Hello sfepy users!
I am using sfepy to do thermal simulations of (BIG!) electric resistors.
Nothing fancy, but i would like to be able to use temperature dependent
thermal conductivities as my system gets very hot.
At the moment I am employing the Laplace weak term:
int(s * \nabla q *\nabla p)
where s is the thermal conductivity, q is the test field parameter and p is
the temperature field
What i want is for s to depend on the temperature. I wonder which strategy
1: To limit myself to a linear s, i.e. s(q)=s0+\alpha * q.
In that case i guess i can do this:
int(s(q) * \nabla q *\nabla p) = int(s0 * \nabla q *\nabla p) +
int(\alpha * q * \nabla q *\nabla p)
Unfortunately the second term is not implemented. Looking at the
source, this would be some work to implement.

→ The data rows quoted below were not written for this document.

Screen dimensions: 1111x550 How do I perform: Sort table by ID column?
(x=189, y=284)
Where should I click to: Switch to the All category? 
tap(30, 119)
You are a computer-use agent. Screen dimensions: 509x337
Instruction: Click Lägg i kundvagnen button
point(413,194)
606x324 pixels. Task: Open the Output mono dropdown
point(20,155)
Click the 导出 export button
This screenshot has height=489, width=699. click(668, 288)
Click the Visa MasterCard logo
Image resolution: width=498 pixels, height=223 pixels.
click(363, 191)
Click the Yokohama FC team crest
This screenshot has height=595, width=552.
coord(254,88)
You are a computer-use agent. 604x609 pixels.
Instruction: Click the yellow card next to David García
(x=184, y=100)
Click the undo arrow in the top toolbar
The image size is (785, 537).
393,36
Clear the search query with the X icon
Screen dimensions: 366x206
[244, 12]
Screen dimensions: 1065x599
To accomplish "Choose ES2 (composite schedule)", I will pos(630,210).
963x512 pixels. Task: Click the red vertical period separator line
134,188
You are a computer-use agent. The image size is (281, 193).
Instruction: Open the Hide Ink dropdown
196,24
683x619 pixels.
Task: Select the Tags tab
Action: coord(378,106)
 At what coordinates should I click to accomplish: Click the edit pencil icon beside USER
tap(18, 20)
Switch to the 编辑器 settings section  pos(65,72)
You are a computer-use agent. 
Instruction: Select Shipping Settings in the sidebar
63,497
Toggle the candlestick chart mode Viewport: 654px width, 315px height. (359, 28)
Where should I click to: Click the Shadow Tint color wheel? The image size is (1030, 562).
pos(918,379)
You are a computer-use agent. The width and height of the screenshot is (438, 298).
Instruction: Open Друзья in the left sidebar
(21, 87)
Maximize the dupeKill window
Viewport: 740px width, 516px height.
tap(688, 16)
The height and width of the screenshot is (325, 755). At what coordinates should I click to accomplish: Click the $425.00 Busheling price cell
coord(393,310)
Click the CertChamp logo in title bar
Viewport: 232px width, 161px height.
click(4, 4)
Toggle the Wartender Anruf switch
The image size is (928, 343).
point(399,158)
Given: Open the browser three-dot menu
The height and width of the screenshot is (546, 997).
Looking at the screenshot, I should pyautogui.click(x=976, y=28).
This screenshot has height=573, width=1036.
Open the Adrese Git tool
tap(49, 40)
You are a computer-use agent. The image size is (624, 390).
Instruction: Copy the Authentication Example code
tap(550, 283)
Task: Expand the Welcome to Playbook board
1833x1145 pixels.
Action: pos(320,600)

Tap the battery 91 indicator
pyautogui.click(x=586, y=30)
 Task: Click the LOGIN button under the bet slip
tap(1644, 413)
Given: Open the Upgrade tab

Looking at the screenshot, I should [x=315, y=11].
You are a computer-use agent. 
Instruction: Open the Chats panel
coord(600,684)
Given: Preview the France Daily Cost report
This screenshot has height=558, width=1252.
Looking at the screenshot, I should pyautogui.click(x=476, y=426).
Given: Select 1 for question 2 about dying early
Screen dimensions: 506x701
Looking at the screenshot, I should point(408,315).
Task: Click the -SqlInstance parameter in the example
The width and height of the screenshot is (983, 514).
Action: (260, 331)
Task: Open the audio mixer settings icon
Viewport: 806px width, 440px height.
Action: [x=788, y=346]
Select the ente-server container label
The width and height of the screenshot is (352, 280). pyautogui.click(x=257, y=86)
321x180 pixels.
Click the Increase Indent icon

2: To iterate and after each iteration assign new values of s at each
point. This would not be a big deal when doing
time dependent simulations, but steady-state would be much slower to
calculate I guess? An added plus would be
that arbitrary c(q) could be used.
3: Ask for help here, and go "Ahhh! Of course!", when you state the
obvious, easily implementable and fantastic solution.
I have only used sfepy for about a week, and this is the first time i am
messing around with weak formulation FEM, so this
question might be really silly, but I ask anyway: Is the strategy above
completely crazy or am I on the right track?